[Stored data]
+ + +

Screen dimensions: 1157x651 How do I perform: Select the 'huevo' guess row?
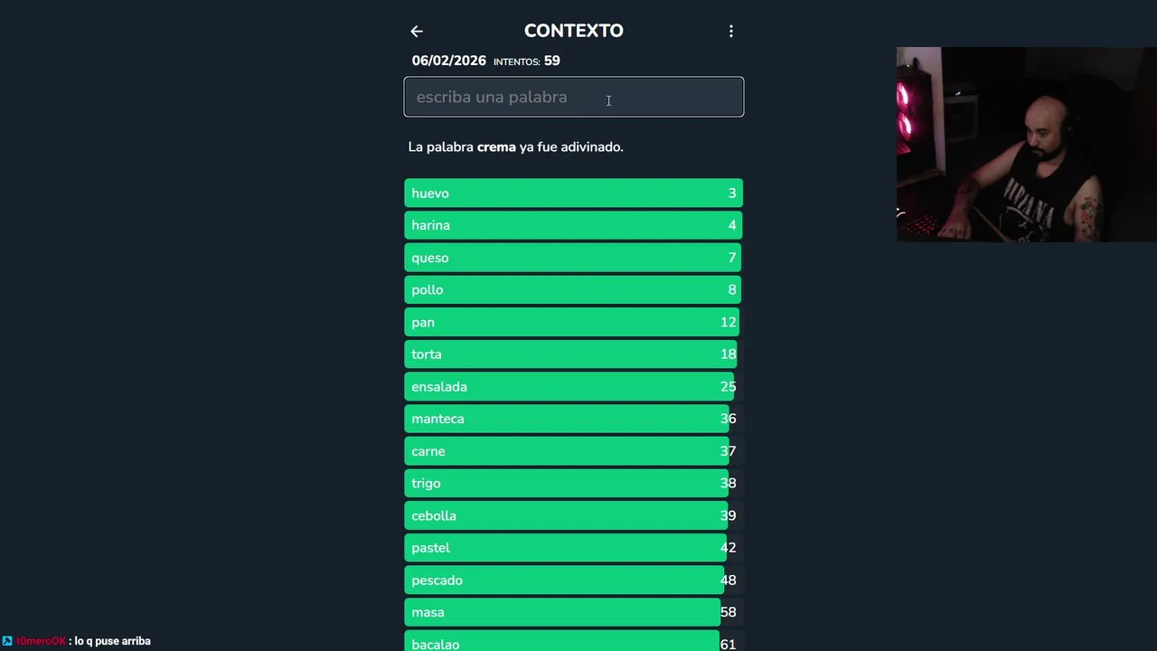click(x=573, y=193)
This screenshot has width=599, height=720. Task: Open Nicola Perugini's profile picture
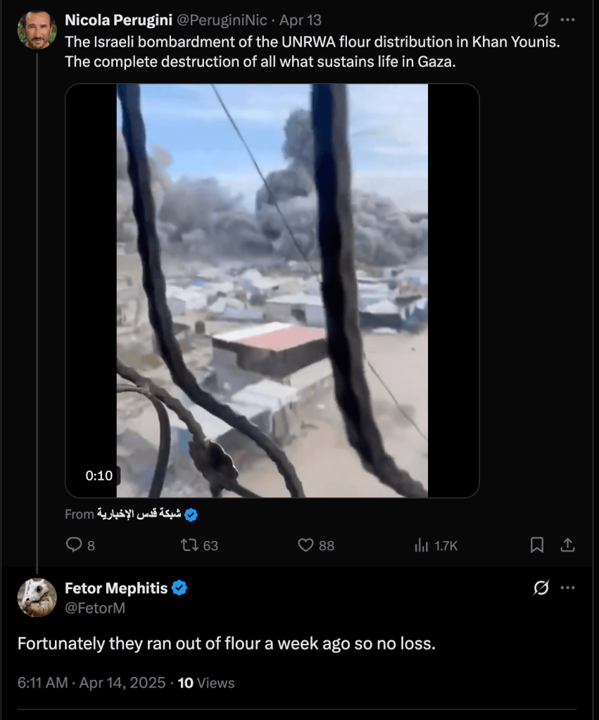coord(37,30)

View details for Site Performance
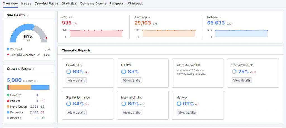76,112
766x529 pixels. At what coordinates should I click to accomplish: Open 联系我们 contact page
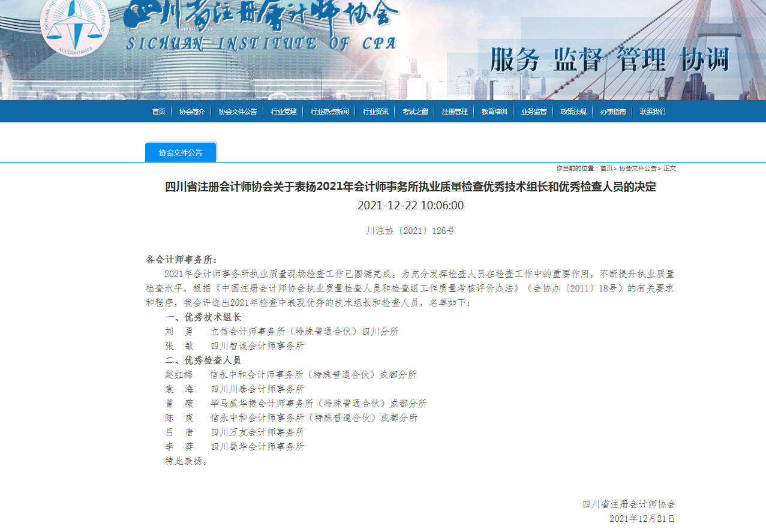653,112
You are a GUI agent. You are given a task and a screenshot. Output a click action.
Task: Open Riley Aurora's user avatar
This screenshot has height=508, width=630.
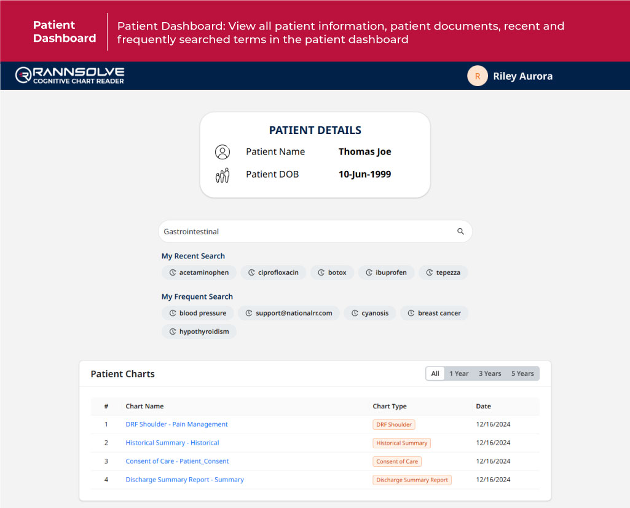[477, 76]
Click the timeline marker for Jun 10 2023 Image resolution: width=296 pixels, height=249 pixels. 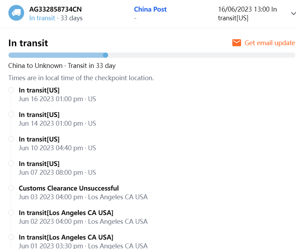pos(11,139)
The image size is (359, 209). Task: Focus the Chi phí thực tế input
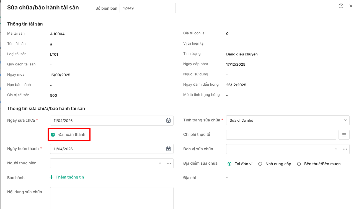[x=281, y=135]
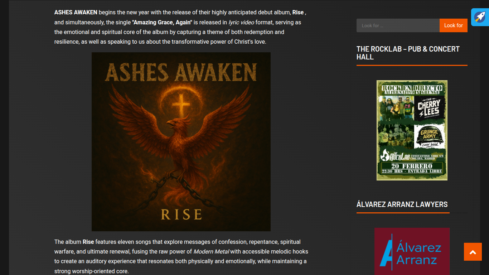Click the Álvarez Arranz logo image
This screenshot has height=275, width=489.
tap(412, 251)
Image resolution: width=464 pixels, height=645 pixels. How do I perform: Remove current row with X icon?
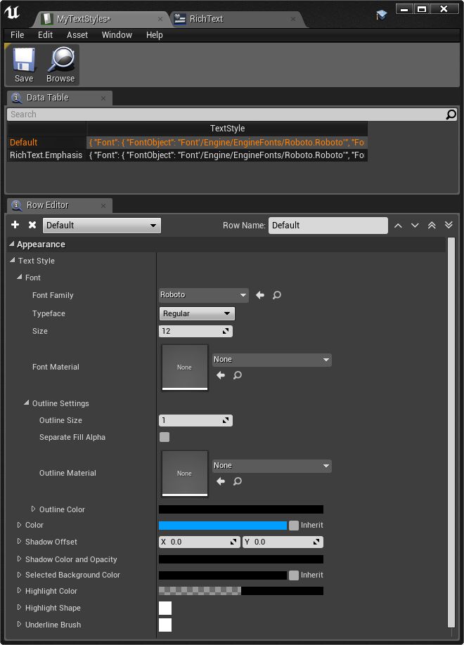[32, 225]
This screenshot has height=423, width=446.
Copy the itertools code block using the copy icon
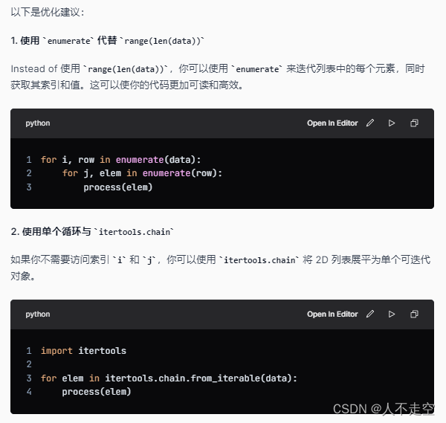click(x=414, y=314)
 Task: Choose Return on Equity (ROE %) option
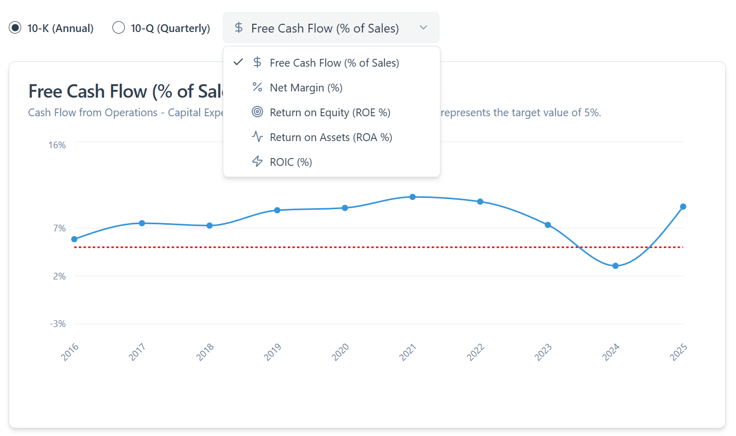point(330,113)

+ + +

**Task item:** Extract, verbatim and alone, the lines from the line that contains "The image size" to the last line of the records, inclusive; drop any picture.

**Response box:**
The image size is (359, 209). Task: Focus the Chi phí thực tế input
[x=281, y=135]
Click the Álvarez Arranz logo image
This screenshot has height=275, width=489.
tap(412, 251)
Image resolution: width=464 pixels, height=645 pixels. How do I perform: Remove current row with X icon?
[32, 225]
This screenshot has height=423, width=446.
Copy the itertools code block using the copy icon
click(x=414, y=314)
 Task: Choose Return on Equity (ROE %) option
point(330,113)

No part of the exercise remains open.